If you were to read the stories I was writing 12 years ago, they would invariably have been essays about the place where I grew up, the austere landscape that shaped me and the virtual strangers with whom I lived. It was through these early essays that I learned some of the most important lessons in storytelling, not the least of which being (as posited by Jen Andrews, my writing instructor at the Salt Institute) that even the most unlikeable characters must be treated with compassion and grace. There was also, of course, an obvious element of therapy to writing about home. And since people—readers and editors both—seemed to like the stories, I was able to earn my first real dose of confidence as a writer.

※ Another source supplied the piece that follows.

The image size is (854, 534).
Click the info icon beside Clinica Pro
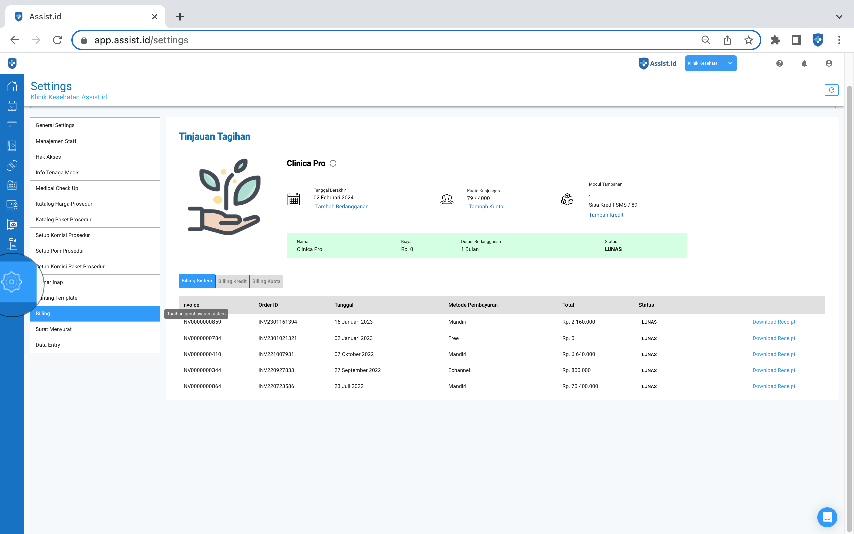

Circumstance, however, always demands change. For a host of reasons, some of them logistical and some of them desperately necessary, I made the intentional choice in 2007 to set my pursuits as an essayist aside and focus instead on writing fiction. Right or wrong, it’s a decision I’ve stuck by since. Almost a decade later, I find I can barely write non-fiction at all (and if you don’t believe me, read this little bit of “advice” I put together for Glimmer Train last year). What once came as second-nature is now nearly impossible.
Which makes this week’s exercise in multimedia storytelling such an anomaly. Originally published in Portland Monthly, “Skidder & Draw” is not only a recent essay about home, it is a story about my stepfather, a man I’ve never been inclined to speak much about, kindly or otherwise. This story, in fact, is in essence the highlight of our relationship. You can infer from that what you please.